Several informants also emphasized the importance of WBB as a mechanism to contribute to the country’s renewable energy portfolio and decrease fossil fuel dependence (41% and 18%, respectively; Table 3). Yet, informants emphasized the importance of developing local WBB pathways for rural development, and therefore the extent to which WBB development in this area might significantly contribute to a renewable energy economy might be less than in areas where centralized and integrated systems are championed. Although there was some discussion among stakeholders of more centralized market integration (e.g., biochar soil amendments, international pellet markets, and transportation fuels), these were discussed primarily in the context of providing some of the financial resources to support local, decentralized WBB systems, and mostly under situations in which individuals would benefit locally. Small, decentralized WBB systems were mentioned and supported by a majority of our informants and by all stakeholder groups, at least in some capacity (Table 3). Options included locally sourced energy for home-heating; heat, electricity, and/or CHP operations at existing mills; use in schools, as is currently being promoted in the “Fuels for Schools” initiative across Montana; and/or slightly larger operations located in community/government buildings. Also, one community conservation member emphasized that if local biomass was upgraded for use in the transportation fuel industry, the income from producing these fuels should remain as local as possible. The informant referred to creating local jobs using a local resource, and even upgrading the fuels for the premium markets prices in local places rather than shipping off the “raw,” less valuable material for upscaling elsewhere (Community conservation member, personal communication).
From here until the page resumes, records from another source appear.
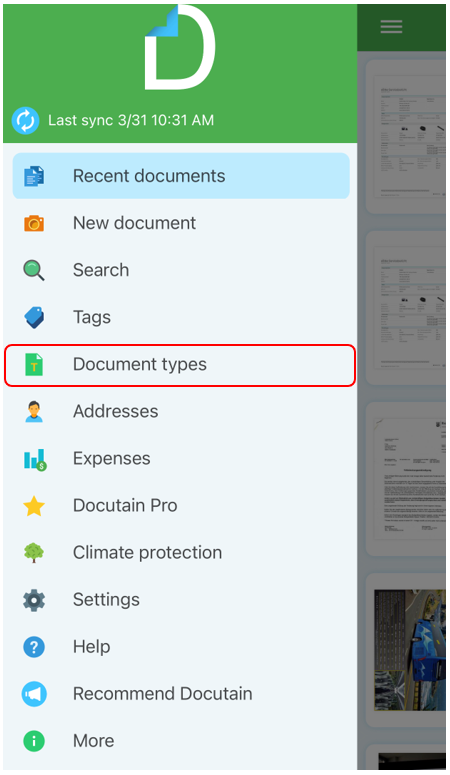Tap the blue sync refresh icon
Image resolution: width=450 pixels, height=775 pixels.
click(x=25, y=120)
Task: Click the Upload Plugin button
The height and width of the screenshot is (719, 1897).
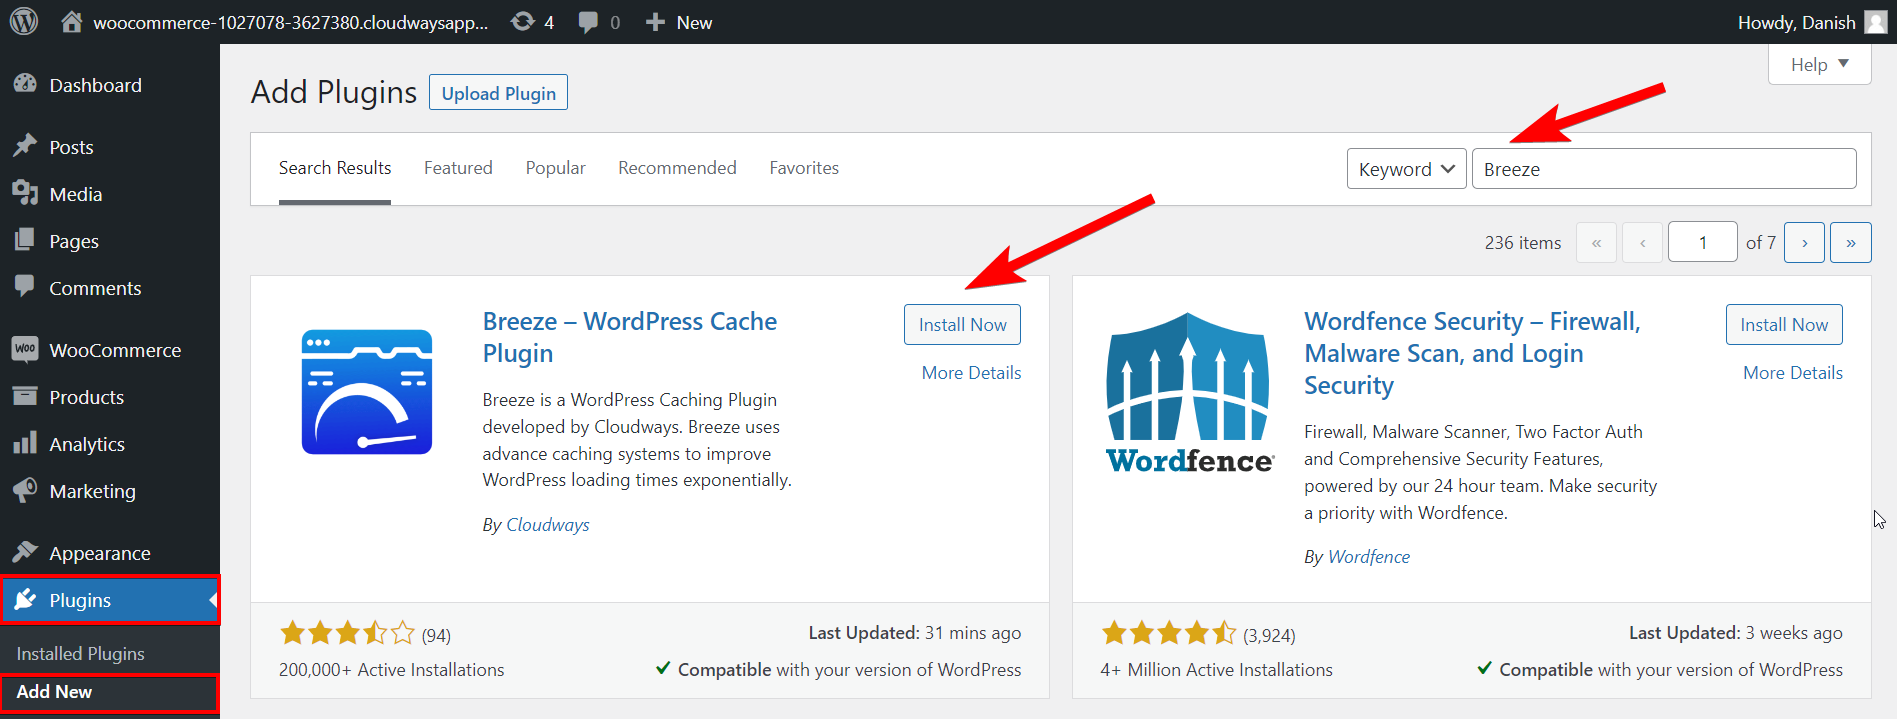Action: pyautogui.click(x=498, y=93)
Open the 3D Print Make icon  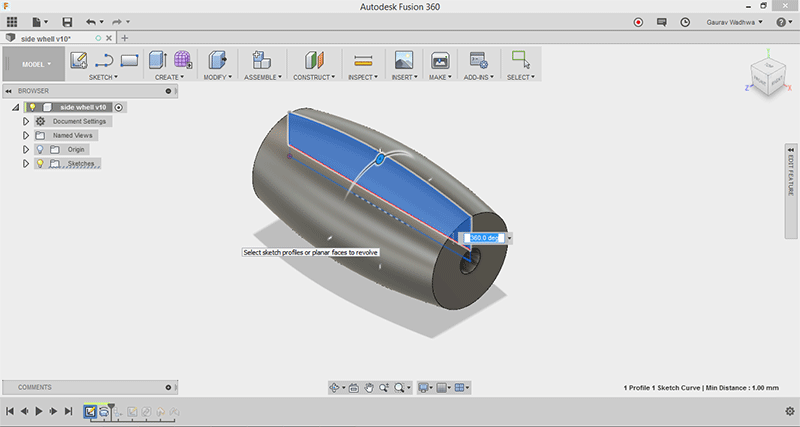point(439,60)
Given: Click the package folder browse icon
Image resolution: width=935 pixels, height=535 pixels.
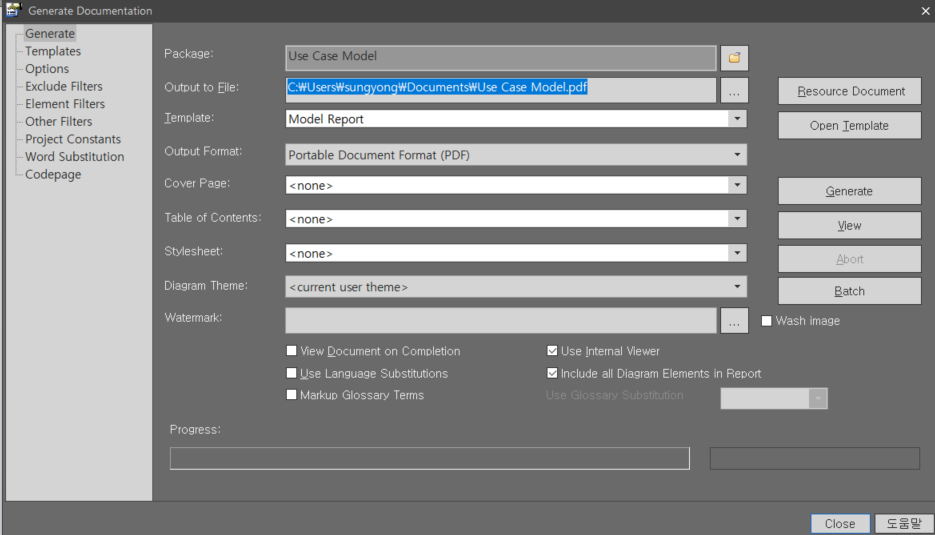Looking at the screenshot, I should [734, 58].
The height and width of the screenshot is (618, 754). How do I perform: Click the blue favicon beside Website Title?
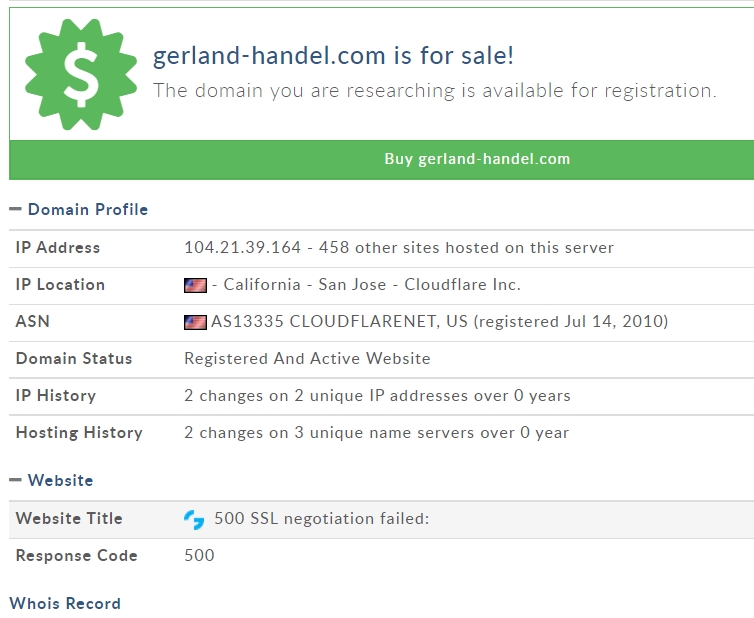[194, 519]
The reasons for the emphasis on decentralized WBB was due in part to many of the economic constraints discussed above (e.g., transportation costs, capital investment, and oil/gas prices) and the importance of rural economic and community development to informants. Additionally, maintaining a consistent and predictable supply of material in this region is challenging, which was described by several informants (47%; Table 3). For example, when discussing the scalability of WBB, a forest products professional mentioned, “the predictability of having X number of loads of material, let’s say if you had to produce two to four truckloads of material a day...[that] would be incredibly unpredictable. There’s many times during the year when, especially in the spring, where our deliveries go to zero. We don’t get any truckloads of logs.” There are several factors that drive this inconsistency in supply. For instance, the large-scale mortality of the most recent mountain pine beetle epidemic in the region has left in its wake vast amounts of standing dead and/or downed trees, which both limits access to some of these stands and the harvesting equipment is not designed to handle these trees (Forest products professional, personal communication).
Further, the USFS acquired the majority of former Plum Creek land holdings when the corporate timber company began to sell in the mid-to-late 1990s (Belsky 2015). USFS lands have witnessed significant shifts in the values attributed to these forests and the associated primary uses. In particular, USFS lands in this area have transitioned from commodity-based economies focused on timber extraction to recreation-based economics that value biodiversity conservation for threatened and endangered species, such as the grizzly bear.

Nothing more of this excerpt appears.